Oilseed prices have taken a blow in response to India’s decision to lift import tariffs on both crude and refined vegetable oils.
And the UK wheat market remains tight, but lower prices could be on the horizon.
What to watch
Russia’s major export expansion continues to weigh on the market.
May 2018 LIFFE wheat futures closed on Thursday, November 23 at £144.05 a tonne, a drop of £0.70 a tonne on the week
Since our last report, the LIFFE exchange has been pressured lower by a combination of global weakness in grain markets and a slightly improved pound.
However, physical prices have showed little change, especially in the pre-Christmas positions, as the supply squeeze plus perceived seasonal logistics continue to support delivered markets.

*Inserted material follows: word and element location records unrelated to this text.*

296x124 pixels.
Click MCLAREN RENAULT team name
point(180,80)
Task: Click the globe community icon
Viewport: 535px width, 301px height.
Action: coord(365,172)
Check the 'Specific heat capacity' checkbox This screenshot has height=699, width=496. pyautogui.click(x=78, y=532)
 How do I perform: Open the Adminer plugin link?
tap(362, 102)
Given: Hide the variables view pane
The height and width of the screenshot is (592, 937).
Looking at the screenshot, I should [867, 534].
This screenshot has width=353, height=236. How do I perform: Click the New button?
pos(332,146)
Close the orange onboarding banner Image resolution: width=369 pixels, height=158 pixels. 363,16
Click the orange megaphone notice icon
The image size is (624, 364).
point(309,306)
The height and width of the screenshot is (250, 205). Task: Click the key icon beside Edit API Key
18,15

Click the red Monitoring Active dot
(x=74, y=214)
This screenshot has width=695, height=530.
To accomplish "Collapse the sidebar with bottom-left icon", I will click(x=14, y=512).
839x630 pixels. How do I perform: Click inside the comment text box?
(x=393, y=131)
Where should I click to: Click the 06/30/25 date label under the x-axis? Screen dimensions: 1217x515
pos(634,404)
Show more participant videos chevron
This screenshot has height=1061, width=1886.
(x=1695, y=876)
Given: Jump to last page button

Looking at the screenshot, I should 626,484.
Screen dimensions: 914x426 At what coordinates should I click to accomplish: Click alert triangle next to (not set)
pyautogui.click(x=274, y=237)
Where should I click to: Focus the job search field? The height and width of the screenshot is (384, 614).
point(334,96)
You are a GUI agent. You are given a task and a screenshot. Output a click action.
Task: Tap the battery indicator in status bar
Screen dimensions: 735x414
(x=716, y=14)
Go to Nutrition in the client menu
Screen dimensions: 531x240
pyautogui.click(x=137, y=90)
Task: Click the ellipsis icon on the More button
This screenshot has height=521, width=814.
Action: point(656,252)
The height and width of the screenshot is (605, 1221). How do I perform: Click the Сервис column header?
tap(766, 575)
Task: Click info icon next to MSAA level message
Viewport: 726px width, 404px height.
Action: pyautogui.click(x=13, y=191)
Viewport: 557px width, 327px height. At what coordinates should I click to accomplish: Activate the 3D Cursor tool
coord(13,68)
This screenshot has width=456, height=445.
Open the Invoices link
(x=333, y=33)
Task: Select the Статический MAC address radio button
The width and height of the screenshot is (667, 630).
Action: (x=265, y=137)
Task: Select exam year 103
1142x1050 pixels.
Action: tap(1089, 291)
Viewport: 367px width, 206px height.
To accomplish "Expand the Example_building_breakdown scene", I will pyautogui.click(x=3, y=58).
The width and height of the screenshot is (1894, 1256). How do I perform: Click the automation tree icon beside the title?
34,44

Official data for the first quarter of 2017-18 (July-September) showed wheat exports down 78% year-on-year, while imports were just slightly higher, reflecting the apparent tightness in the UK balance sheet.
News that one of the major ethanol plants has pulled forward and extended its seasonal shutdown for maintenance will reduce demand, although again, this has exerted little pressure upon spot prices.
The timing of the plant’s reopening, if delayed, may affect the balance sheet, with evidence of more sellers in the deferred positions, although end-users continue to stay absent, expecting lower values.
The UK is not export competitive, but at present it does not need to be.
A major shift in supply (bigger crop) or a drop-off in demand could leave the market open to lower prices in the latter months of the season, although at present, it still remains unclear if the UK needs to move towards export competitiveness, or import parity.
The global grain glut and the supremacy of Russia regarding the wheat exports have continued to keep a lid on grain prices, although some activity from the funds was noticed last Friday when a rising risk of La Niña made the headlines.
The trade is eager to find any fresh bullish news to justify a rally after a prolonged period of low prices, which is likely to lead to a further reduction in the winter wheat planted area.
The rising risk of La Niña, generally translating into wet conditions across the eastern part of Australia and dryness in the core producing provinces of Argentina, could be the catalyst required.
It has reminded speculators that the world has become extremely dependent on the latter origin for soymeal - Argentina accounts for 15% of global production but nearly half of exports.
Although the weather forecast has recently improved in Argentina with a few wet episodes, the most critical period for corn and soybean yield is still ahead of us across South America.
As such, the speculators play a dangerous game holding a record net short position (bearish bet) on futures and options combined for corn, of more than 230,000 lots - equivalent to nearly half EU production.